Jongin meracau lagi dan Jongdae benar-benar geli dibuatnya. Bosnya ini memang sedang galau sebulan terakhir perihal masalalunya yang kembali menyapa kehidupannya lewat bantuan Sehun dan Chanyeol. Jongdae mungkin tidak terlalu paham apa masalah yang terjadi pada Jongin dan si gadis bernama Kyungsoo itu. Yang ia tahu, bosnya dan Kyungsoo pernah menjalin sebuah hubungan dan itu berakhir dengan buruk.
"Daehyun-ah, bisa tolong kau antarkan Chef Kim ke kamarnya? Lantai 8, kamar nomor 8812." Putus Jongdae sembari tetap melayani permintaan salah satu pelanggannya yang memesan mocktail.

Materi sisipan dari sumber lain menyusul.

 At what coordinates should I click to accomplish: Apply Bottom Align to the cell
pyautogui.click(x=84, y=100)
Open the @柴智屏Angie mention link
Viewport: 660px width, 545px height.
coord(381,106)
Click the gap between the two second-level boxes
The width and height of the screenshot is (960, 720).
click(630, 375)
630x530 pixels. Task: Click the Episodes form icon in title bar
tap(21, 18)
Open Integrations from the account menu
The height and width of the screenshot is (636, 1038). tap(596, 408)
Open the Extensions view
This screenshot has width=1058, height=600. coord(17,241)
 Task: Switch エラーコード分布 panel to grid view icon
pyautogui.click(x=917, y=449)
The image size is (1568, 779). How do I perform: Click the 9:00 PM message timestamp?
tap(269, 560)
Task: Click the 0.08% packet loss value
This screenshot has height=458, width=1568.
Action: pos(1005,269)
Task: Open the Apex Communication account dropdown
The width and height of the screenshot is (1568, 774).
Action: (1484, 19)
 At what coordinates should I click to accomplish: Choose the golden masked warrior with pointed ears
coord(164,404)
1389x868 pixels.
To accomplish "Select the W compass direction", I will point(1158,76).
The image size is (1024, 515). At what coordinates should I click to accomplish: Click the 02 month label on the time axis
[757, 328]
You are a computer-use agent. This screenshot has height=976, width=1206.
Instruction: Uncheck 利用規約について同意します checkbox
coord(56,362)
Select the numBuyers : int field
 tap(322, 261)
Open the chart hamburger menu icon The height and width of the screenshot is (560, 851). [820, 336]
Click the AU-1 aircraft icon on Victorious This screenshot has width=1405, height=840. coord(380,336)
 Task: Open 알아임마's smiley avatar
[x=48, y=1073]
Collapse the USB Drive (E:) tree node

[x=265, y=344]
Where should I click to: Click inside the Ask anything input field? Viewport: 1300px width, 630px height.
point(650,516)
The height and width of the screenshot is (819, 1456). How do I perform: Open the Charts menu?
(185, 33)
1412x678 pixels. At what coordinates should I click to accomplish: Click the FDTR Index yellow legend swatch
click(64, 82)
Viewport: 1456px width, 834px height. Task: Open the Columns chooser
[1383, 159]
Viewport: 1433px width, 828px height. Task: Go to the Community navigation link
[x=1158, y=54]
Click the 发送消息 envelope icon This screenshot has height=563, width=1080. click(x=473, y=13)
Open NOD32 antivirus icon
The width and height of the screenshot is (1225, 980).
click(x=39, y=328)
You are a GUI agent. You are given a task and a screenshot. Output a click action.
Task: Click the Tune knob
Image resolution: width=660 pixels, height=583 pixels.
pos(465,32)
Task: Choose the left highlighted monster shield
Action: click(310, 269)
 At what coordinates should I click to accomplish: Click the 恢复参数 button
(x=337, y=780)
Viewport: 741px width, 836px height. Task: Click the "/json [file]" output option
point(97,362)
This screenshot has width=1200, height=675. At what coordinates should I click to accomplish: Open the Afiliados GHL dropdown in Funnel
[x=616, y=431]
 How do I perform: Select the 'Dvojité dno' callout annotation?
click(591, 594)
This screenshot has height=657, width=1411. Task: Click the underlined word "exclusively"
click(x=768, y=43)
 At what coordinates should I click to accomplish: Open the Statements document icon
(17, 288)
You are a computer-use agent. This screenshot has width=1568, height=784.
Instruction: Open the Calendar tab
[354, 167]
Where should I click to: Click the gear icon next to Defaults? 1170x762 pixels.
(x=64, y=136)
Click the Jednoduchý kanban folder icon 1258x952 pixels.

"Oke, hyung. Apa Chef Kim baik-baik saja? Dia terlihat begitu stress belakangan ini," tanya Daehyun sembari mencoba mengangkat tubuh Jongin yang baru saja dipastikan tidak sadarkan diri karena benar-benar mabuk.
"Entahlah, Dae. Aku tidak ingin ikut campur masalah Chef Kim. Sudah, sana. Cepat antarkan Chef Kim ke kamar dan segera kembali kemari. Kita sedang banyak pelanggan,"
Daehyun pun menurut. Ia segera memapah Jongin menuju lift dan tentu saja menuju kamar sang Bos Besar yang ada di lantai 8. Untung apartemen milik Jongin ini hanya berlantai sepuluh, jika tidak, waktu lima belas menit yang Daehyun butuhkan untuk merebahkan Bosnya di kasur besarnya yang empuk akan terasa begitu lama dan membosankan.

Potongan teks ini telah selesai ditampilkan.